NetBSD's Linux system call (syscall) emulation provides near seamless ability to run Linux binaries, but traditionally it has been hard to answer the question "will it work with program X?" This Google Summer of Code Project aims to put a dent in that issue by taking a more systematic approach to syscall implementation by using real-world programs to gauge which syscalls are worth implementing, and not use them to decide when a syscall is done. Additionally, a comprehensive test suite (the Linux Test Project) was ported and support was added to test emulation using NetBSD's test suite (ATF(7)).
A full diff of the changes to the main source tree can be found here, and a full diff of the main pkgsrc tree an be found here.
The following table summarizes the status of the deliverables from the original proposal as of 25 August 2023.
Deliverable | Status |
---|---|
Implement getrandom(2) | Merged |
Implement waitid(2) | Merged |
Implement epoll_create(2), epoll_create1(2), epoll_ctl(2), epoll_wait(2), epoll_pwait(2), epoll_pwait2(2) | Merged (also) and then partially removed |
Implement memfd_create(2) | Merged (also, also) |
Implement inotify_init(2), inotify_init1(2), inotify_add_watch(2), inotify_rm_watch(2) | Merged (also, also, also) |
Implement readahead(2) | Merged |
Implement newfstatat(2) | Merged |
Implement statx(2) | Merged |
Implement close_range(2) | Merged |
Implement ioprio_set(2) | Not feasible |
Package the Linux Test Project | Done, not yet merged |
Document system call versioning (extra) | Merged (rendered) |
Add support Linux emulation testing in ATF(7) (extra) | Merged |
As expected, many of the implementation plans from the original proposal turned out to be flawed.
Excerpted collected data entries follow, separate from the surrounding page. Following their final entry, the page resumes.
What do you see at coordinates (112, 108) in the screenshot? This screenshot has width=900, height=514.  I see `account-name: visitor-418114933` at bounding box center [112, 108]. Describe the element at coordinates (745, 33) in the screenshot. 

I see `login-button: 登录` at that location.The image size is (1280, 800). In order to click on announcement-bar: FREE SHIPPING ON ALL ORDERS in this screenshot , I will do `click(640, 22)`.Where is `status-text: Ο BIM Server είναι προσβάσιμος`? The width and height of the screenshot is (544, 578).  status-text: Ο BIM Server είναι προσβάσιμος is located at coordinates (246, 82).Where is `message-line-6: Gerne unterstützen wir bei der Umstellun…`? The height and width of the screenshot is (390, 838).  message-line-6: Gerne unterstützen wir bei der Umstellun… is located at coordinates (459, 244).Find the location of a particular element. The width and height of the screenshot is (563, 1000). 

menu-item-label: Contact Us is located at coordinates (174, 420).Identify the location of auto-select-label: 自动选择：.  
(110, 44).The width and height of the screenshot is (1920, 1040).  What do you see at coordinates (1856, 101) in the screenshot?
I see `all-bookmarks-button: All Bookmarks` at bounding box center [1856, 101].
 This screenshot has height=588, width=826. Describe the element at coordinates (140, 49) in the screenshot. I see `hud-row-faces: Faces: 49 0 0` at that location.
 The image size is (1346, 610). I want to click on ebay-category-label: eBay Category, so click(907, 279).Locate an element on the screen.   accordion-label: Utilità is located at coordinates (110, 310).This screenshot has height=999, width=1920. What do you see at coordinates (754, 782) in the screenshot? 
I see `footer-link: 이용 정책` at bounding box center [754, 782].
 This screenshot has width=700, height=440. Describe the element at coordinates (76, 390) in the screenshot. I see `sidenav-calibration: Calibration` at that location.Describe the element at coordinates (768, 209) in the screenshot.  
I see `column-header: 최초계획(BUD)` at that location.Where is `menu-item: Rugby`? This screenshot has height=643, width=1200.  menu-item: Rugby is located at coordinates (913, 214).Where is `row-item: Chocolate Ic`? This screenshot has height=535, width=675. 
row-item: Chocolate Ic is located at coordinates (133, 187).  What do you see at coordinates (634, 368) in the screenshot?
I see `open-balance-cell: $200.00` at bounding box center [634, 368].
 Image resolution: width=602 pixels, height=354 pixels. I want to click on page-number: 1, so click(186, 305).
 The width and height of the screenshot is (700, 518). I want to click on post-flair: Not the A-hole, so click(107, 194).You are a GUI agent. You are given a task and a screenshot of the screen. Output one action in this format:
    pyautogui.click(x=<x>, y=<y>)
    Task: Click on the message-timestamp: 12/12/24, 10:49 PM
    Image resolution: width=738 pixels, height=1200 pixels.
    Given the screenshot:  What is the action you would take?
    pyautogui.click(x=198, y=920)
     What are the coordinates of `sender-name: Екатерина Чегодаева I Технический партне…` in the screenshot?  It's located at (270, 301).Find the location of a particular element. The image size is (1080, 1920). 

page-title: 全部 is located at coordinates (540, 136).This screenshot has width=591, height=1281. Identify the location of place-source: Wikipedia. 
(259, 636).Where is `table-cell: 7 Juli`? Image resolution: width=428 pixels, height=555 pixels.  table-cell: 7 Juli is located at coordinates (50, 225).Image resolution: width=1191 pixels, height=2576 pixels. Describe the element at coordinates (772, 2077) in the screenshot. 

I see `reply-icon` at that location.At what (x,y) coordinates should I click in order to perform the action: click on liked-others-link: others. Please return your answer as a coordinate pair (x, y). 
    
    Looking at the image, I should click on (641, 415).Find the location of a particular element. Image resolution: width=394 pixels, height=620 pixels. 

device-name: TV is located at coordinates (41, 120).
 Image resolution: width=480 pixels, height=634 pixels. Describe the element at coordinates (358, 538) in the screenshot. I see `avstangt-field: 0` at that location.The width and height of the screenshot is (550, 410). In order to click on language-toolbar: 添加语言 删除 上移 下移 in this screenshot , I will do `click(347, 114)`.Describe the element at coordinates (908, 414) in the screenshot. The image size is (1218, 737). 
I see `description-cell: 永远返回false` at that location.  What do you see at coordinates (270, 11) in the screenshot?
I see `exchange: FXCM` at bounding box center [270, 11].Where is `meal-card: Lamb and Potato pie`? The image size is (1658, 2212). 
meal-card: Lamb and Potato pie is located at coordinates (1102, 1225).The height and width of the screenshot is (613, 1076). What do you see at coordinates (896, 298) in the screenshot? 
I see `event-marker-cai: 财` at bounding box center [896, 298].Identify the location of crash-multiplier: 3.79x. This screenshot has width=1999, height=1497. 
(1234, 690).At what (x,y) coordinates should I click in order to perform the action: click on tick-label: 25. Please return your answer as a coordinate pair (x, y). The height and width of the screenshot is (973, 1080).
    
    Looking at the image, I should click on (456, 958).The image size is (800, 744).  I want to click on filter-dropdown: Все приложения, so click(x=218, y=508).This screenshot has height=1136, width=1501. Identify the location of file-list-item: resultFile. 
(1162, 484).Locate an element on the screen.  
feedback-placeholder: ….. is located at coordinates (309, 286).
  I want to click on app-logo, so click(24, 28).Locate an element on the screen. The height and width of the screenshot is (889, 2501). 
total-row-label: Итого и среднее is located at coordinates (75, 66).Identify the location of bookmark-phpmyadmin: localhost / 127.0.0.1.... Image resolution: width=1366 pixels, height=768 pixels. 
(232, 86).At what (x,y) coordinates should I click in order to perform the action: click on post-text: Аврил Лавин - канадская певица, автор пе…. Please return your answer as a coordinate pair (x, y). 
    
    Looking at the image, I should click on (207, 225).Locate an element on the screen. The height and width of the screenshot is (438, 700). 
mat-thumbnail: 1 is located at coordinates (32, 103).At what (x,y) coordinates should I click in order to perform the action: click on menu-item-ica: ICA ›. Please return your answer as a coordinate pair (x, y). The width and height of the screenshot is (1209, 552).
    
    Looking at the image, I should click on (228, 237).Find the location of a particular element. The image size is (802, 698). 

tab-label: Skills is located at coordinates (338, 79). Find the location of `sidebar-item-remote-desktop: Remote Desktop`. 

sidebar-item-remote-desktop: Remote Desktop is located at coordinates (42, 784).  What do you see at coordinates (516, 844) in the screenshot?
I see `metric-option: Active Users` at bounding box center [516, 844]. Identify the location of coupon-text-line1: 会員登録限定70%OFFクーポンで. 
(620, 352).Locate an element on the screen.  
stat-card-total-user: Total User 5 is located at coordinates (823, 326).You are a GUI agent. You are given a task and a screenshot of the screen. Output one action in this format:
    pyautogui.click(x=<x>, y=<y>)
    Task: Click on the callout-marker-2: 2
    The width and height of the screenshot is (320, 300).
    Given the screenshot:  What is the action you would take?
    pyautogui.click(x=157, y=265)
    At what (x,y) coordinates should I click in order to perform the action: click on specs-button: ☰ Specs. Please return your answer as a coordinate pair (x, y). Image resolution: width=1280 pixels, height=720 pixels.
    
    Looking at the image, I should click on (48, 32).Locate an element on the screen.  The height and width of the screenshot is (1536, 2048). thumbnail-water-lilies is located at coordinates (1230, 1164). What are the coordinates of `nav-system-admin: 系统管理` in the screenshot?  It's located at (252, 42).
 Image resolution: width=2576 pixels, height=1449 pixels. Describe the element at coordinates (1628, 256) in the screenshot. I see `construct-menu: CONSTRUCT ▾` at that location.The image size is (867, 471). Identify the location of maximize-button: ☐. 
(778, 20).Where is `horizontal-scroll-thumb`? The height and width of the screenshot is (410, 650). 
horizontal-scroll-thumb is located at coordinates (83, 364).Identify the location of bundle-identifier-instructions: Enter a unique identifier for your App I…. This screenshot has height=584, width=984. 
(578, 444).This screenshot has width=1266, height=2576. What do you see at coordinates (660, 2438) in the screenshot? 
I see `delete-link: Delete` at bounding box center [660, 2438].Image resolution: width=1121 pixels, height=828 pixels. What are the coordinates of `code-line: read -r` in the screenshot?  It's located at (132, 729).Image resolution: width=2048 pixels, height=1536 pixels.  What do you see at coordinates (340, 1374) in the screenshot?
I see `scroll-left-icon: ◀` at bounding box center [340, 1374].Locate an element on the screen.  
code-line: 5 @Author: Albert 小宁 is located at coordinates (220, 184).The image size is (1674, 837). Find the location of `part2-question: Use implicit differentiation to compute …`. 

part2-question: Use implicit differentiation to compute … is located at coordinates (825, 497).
This section outlines how the syscalls were actually implemented, and some of the limitations of the implementations.
memfd_create(2) was implemented directly in terms of uvm(9) operations, in particular the backing is provided by a uvm_object created by uao_create(9). Since it was convenient, we also decided to make it a native NetBSD syscall. As was pointed out, the memfd_create(2) does not currently have any limits that can be imposed from the outside.
The epoll_*(2) syscalls were implemented by directly porting FreeBSD's Linux compatibility version. It is implemented as argument translation over kqueue(2)'s EVFILT_READ and EVFILT_WRITE, and so it necessitated versioning kqueue(2) to more closely match FreeBSD (hence why I also wrote a man page for syscall versioning). Unfortunately this design suffers from the limitation that an epoll file descriptor under Linux emulation will not survive a fork(2). After some initial discussion I decided to also add native NetBSD stubs to allow for better testing, but this proved to be controversial. Although despite this limitation, the epoll implementation is sufficient to allow a large swath of programs (ie. Go programs) to run.
The inotify_*(2) syscalls were also implemented in terms of kqueue(2). The main challenge with inotify is that it preserves the exact ordering events, which kqueue(2) does not. To accomplish this the implementation hooks into the event callbacks of kqueue(2), but uses its own queue. Since kqueue(2) attaches to file descriptors, which are a scarce resource, there are some events which this implementation will not generate (reading from files inside a watched directory). Additionally moves cannot always be correlated, so in some cases a rename may be reported as a delete and create, which is fine for its purpose as a compatibility shim. Finally as a bit of a hack, some operations that could have gone through kevent1() to be done by hand because filterops::f_touch could not be used due to the locking situation in the kqueue(2) subsystem (see kqueue_register).
getrandom(2), waitid(2), readahead(2), and close_range(2) have direct analogues in NetBSD, and so the implementation consists of translating arguments and calling the respective NetBSD functions.
statx(2) and newfstatat(2) already existed, statx(2) had a bug and newfstatat(2) already existed, but under the name fstatat64(2) (the name changes based on the Linux architecture, but the functionality is otherwise the same). Besides fixing the bug, all that was necessary was to add the correct stubs to the relevant syscalls.master file.
NetBSD does not currently have an I/O scheduler and so ioprio_set(2) could not be feasibly implemented given the amount of time available (adding an I/O scheduler is an entire project).
Nebula version 1.6.1 generally works, however the fact that TUN devices function differently on Linux limits its usefulness to just acting as a lighthouse and/or a relay.
Syncthing version 1.23.7 works, it can reliably sync files. It does, however, emit a single warning on startup because of the non-existence of ioprio_set(2).